Por InSight Crime
Es verano y el calor en El Salvador sofoca, José Elvis Herrera Reinoso y su familia se han reunido en la choza de una anciana que padece de diabetes. Hace apenas unos días esta señora salió inexplicablemente recuperada del hospital y están alegres por este “milagro” así que han decidido celebrarle un culto.
En las iglesias proféticas o pentecostales, los cultos no necesitan lujos, ni imágenes, solo instrumentos y la voluntad de reunirse. En lo que podríamos considerar el patio de esta choza, se ha instalado una bocina, una mezcladora, sillas y una mesa con la Biblia.
De pronto comienza la música, las alabanzas y los aplausos. “Bruno”, como lo suelen llamar desde sus tiempos en la Mara Salvatrucha 13 (MS13), una de las más temidas pandillas del mundo, toma el micrófono con pasión y empieza a leer el libro sagrado.
Las arrugas al gesticular corrugan sus tatuajes faciales.
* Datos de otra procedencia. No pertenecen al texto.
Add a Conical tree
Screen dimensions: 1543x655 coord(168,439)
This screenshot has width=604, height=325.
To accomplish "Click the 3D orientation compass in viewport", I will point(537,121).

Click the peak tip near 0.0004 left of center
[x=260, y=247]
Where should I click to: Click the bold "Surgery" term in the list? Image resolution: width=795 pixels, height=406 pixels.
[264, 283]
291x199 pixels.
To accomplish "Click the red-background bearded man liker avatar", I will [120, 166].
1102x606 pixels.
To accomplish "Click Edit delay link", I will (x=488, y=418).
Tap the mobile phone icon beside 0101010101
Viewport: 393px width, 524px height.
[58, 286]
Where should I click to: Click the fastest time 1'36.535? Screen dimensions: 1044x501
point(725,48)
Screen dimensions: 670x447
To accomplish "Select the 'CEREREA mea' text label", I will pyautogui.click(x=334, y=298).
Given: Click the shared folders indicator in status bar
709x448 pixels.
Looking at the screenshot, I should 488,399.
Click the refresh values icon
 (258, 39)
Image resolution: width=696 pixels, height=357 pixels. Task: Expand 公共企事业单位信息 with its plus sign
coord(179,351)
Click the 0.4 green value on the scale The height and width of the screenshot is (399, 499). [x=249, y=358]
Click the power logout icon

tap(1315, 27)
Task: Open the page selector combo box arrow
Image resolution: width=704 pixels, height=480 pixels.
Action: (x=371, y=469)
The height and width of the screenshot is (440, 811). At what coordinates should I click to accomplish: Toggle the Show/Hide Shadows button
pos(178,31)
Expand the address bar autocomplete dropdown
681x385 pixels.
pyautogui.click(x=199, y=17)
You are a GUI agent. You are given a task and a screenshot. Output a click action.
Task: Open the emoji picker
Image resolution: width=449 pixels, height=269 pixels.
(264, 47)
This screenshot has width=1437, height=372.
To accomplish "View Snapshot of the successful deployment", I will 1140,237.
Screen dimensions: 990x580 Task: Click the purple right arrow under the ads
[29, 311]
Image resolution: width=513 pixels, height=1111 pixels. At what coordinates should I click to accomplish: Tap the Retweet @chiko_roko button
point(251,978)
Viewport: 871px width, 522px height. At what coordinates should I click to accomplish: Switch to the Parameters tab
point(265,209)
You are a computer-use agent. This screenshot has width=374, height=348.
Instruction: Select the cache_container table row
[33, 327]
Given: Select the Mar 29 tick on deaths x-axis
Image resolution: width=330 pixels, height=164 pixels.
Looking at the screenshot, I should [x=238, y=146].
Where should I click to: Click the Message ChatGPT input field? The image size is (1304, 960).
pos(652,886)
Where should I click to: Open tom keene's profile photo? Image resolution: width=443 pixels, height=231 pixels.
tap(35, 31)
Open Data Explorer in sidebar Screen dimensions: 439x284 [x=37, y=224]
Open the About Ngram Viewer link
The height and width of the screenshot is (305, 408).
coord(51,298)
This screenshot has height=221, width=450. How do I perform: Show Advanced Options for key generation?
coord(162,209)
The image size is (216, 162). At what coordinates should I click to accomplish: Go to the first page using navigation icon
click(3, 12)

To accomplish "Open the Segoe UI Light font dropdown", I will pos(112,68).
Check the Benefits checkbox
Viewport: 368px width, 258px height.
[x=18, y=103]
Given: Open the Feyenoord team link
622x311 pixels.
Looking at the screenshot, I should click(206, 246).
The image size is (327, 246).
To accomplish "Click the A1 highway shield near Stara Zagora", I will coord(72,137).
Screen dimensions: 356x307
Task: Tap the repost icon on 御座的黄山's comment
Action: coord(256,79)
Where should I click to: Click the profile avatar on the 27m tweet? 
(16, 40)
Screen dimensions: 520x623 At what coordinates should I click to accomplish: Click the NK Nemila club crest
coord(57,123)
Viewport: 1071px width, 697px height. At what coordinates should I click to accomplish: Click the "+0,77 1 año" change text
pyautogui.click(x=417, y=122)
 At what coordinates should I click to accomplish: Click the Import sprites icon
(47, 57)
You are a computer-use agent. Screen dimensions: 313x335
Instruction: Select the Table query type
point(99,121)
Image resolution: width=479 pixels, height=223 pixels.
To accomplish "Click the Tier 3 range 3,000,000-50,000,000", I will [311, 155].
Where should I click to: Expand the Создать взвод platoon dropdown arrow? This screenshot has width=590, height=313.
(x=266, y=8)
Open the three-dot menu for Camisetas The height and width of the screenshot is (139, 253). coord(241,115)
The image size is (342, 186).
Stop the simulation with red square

Todos alrededor cierran los ojos y gritan consignas. Están extasiados, oran en agradecimiento por el milagro que Dios derramó sobre la señora. Gritan, cantan, reflexionan y celebran la existencia de Dios.
Al final Elvis se le acerca a la señora, le unge las manos y le susurra al oído. Los dones de Dios a través de él, la están sanando o al menos eso asegura él.
Tres días después la anciana fallece, eran los designios de Dios. Todo lo que hubiera sucedido, hubieran sido los designios de Dios.